Tuesday, 18 August 2015

So what do you do about a stock like Wal-Mart?

Back in May at the time of the last Wal-Mart results I observed (link here) that:

'So here's the trouble: at a still US$290bn+ EV you are trading on a static x12 EV/ebit with a 3-4% free cash flow yield.  That just does not get me excited.  I don't mind buying a recovery story at that multiple but I fail to see it in the absence of much stronger general growth levels.  

For me I am still waiting for around US$70/share'.  

Well here we are.  After another downward nibble at forecasts...


...Wal-Mart shares are trading below the US$70/share level today:


It is pretty clear why as noted in clearly the most important chart from their presentation document whilst sales have moved into growth mode in the US(1.5% comparable sales growth in Q2, 1.3% YTD), earnings were not good: 


So why this trend?  Essentially the cost of doing business in a more friendly and less austere fashion.  Simply put if Wal-Mart wants to raise wages and put money into store infrastructure and look then they will have to find efficiencies in their operations and sourcing divisions:


Of course not an impossible corporate objective and actually I like the sound of some of the initiatives:


International revenues/earnings could not offset either.  Of the company's main markets only Mexico showed both rising sales and higher gross margins.  The UK showed the latter but not the former, whilst China and Canada were the other way around.  

Pulling it all together the trouble is...time to help make it work (and what you pay today).  Wal-Mart is on track to deliver around US$10bn worth of free cash flow which it is assiduously returning to shareholders via dividends and buybacks...

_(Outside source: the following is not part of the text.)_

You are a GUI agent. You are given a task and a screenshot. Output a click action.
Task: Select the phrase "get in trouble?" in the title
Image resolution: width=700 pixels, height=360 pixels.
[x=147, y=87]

...and that is a 4.5% free cash flow yield - not too shabby at all.  However akin to my conclusion three months ago we are still not at the stage where earnings are providing much support (consensus x14 forward P/E, EV/ebit around x11.5 times).  We are getting closer to value but for me the continued deterioration of the earnings line has pulled that number further down.  A 5% free cash flow yield on Wal-Mart is around US$65/share, a single digit EV/ebit multiple nearer US$60.  The three year chart may shout support but my instinct is that it is still too early in an industry which is still volatile/seeing change and competition.